Lopeti Oto
- Born: November 2, 1971 (age 54) Tonga
- Height: 5 ft 9 in (175 cm)
- Weight: 202 lb (92 kg)
- School: Tonga College
- University: Daito Bunka University
- Notable relative(s): Nataniela Oto (brother), Teruyoshi Joshua Oto (Son)

Rugby union career
- Position: Wing

Amateur team(s)
- Years: Team / Apps / (Points)
- 1988-1991: Tonga College HS
- 1991-1996: Daito Bunka University

Senior career
- Years: Team / Apps / (Points)
- 1996-2003: Toyota Motors

International career
- Years: Team / Apps / (Points)
- 1992-1997: Japan / 8 / (35)

= Lopeti Oto =

Japan international rugby union player

Lopeti Oto (born 2 November 1971) is a Tongan-Japanese former rugby union player. He played as wing.

==Career==

=== University rugby career ===
After graduating from Tonga College, Oto went to Daito Bunka University to study abroad and play rugby. While studying at Daito Bunka University, he contributed to his team's second place in the 1991 All-Japan Rugby University Championship and to its victory in the 1994 University Championship.

=== Company rugby career ===
In 1996, after graduating, Oto joined Toyota Motors, and played on the team which won the 1998 All-Japan Rugby Company Championship. Oto also contributed to Toyota's victory in the Rugby Company Championship in the 1998–99 season.

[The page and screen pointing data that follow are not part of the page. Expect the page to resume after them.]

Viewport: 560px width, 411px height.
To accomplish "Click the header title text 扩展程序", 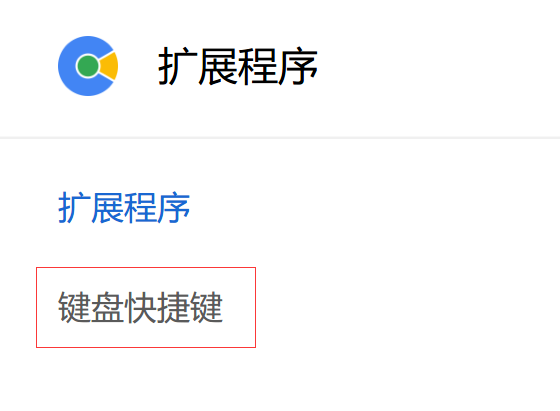I will [238, 66].
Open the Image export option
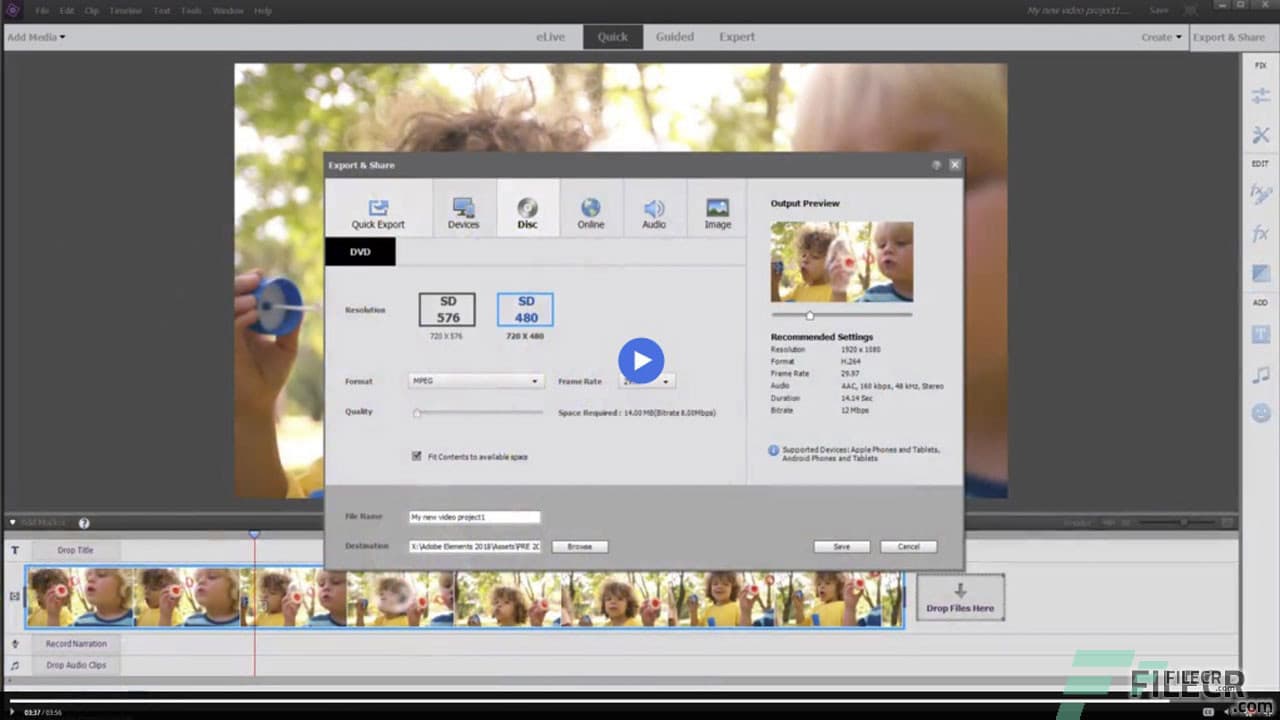Image resolution: width=1280 pixels, height=720 pixels. tap(717, 210)
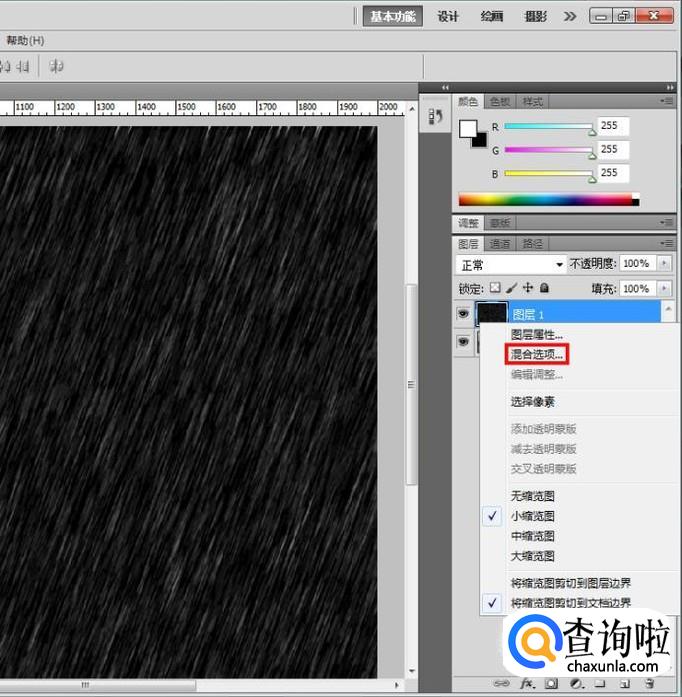Hide 图层 1 with its eye icon

(463, 313)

He retired after the 2003 season.

=== International career ===
Oto was first capped for Japan in the 1992 ARFU Asian Rugby Championship match against Hong Kong, at Seoul, on 26 September 1992.

Oto was also in the 1995 Rugby World Cup squad, earning 8 caps.

In 2000 he was named to the Japan President's XV squad to play Australia.

== Post rugby career ==
Currently, Oto teaches at Kasugaoka High School.

== Family ==
Oto's younger brother Nataniela Oto also acquired Japanese nationality to play for Japan in the 2007 Rugby World Cup and his other brother, Ofa Topeni, played for Toyota Industries Shuttles from 2009.